(RECORD SET)
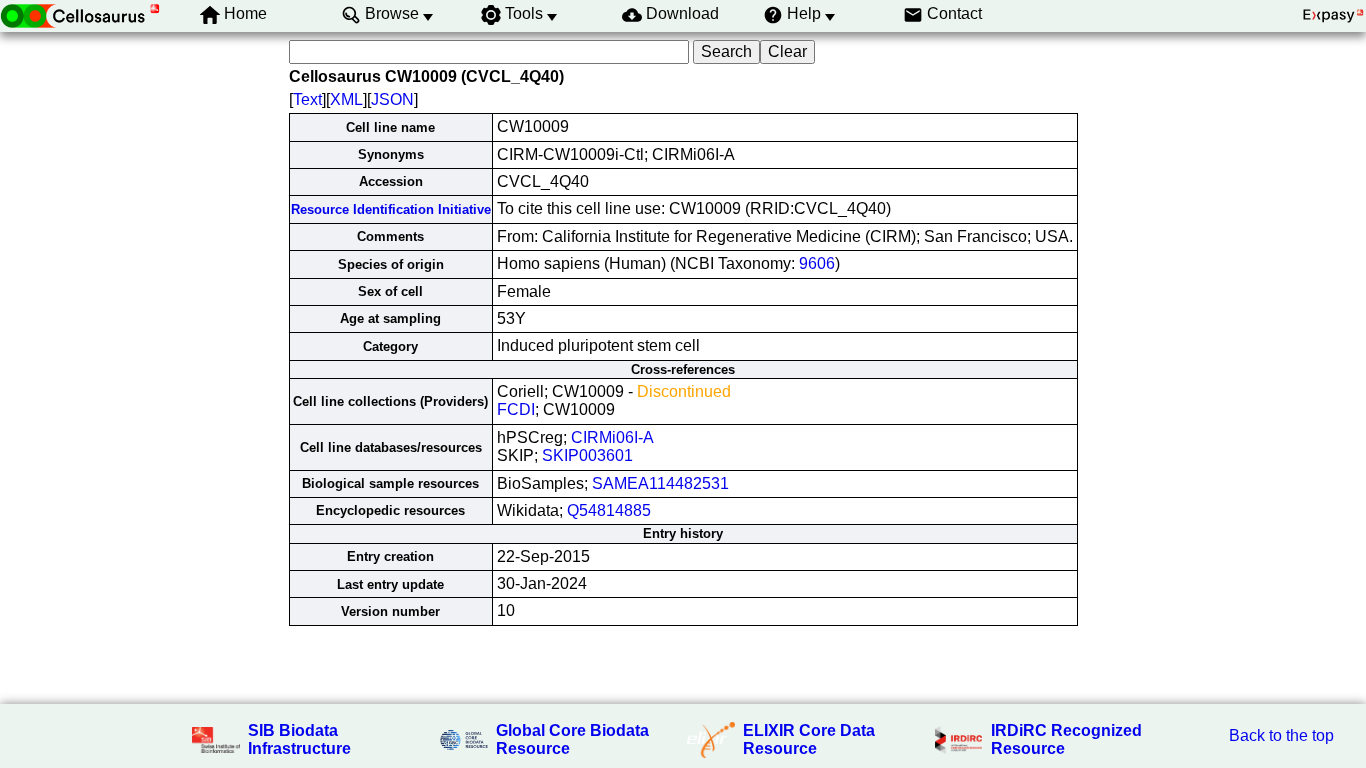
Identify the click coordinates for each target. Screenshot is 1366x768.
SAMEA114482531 (660, 483)
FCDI (516, 409)
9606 (817, 263)
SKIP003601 (587, 455)
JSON (392, 99)
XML (346, 99)
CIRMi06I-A (612, 437)
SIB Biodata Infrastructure (299, 739)
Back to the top (1281, 735)
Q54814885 (609, 510)
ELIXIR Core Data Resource (809, 739)
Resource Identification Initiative (391, 209)
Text (307, 99)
(End RECORD SET)
**DIRECTIONS**
Copy the entries precisely, images excluded.

**SOLUTION FOR THIS EXERCISE**
Identify the click coordinates for each target. Screenshot is 1366x768.
SAMEA114482531 (660, 483)
FCDI (516, 409)
9606 (817, 263)
SKIP003601 (587, 455)
JSON (392, 99)
XML (346, 99)
CIRMi06I-A (612, 437)
SIB Biodata Infrastructure (299, 739)
Back to the top (1281, 735)
Q54814885 (609, 510)
ELIXIR Core Data Resource (809, 739)
Resource Identification Initiative (391, 209)
Text (307, 99)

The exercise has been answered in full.